Nikita Shalaurov (Russian: Никита Шалауров) (? - 1764) was a merchant from Veliky Ustyug, Russia and an Arctic explorer.[1]
Nikita Shalurov took part in the Arctic expedition of Afanasy Bakhov (1748-1749) as Bakhov's assistant. Then he took part in another polar expedition of Bakhov (1757-1760) as the leader's chief assistant. Later he organized his own expedition to discover new islands and the full passage to the Pacific Ocean (Northeast Passage).[1][2] The expedition was the only Russian expedition in the few decades after the Great Northern Expedition by Vitus Bering. It was carried out by Nikita Shalaurov, a trader without government support.[3]

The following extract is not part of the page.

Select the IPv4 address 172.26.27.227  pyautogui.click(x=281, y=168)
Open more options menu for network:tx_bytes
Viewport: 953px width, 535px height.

Nikita Shalaurov's ship was named "Vera, Nadezhda i Lubov'" translating into Russian as Faith, Hope and Love. Shalaurov sailed from the Lena River,[4] tried to sail east from the Kolyma River to the Bering Strait in 1762 but was foiled by ice; trying again in 1764, he and his party disappeared. The Chukchi later told of finding the expedition's wintering site littered with skeletons.[5] Apparently Nikita Shalaurov together with his ship and the whole crew died in 1764.[1]
An island in the East Siberian Sea, recently explored in 2005, is named Mys Shalaurova translating as Cliff of Shalaurov after Nikita Sharaulov.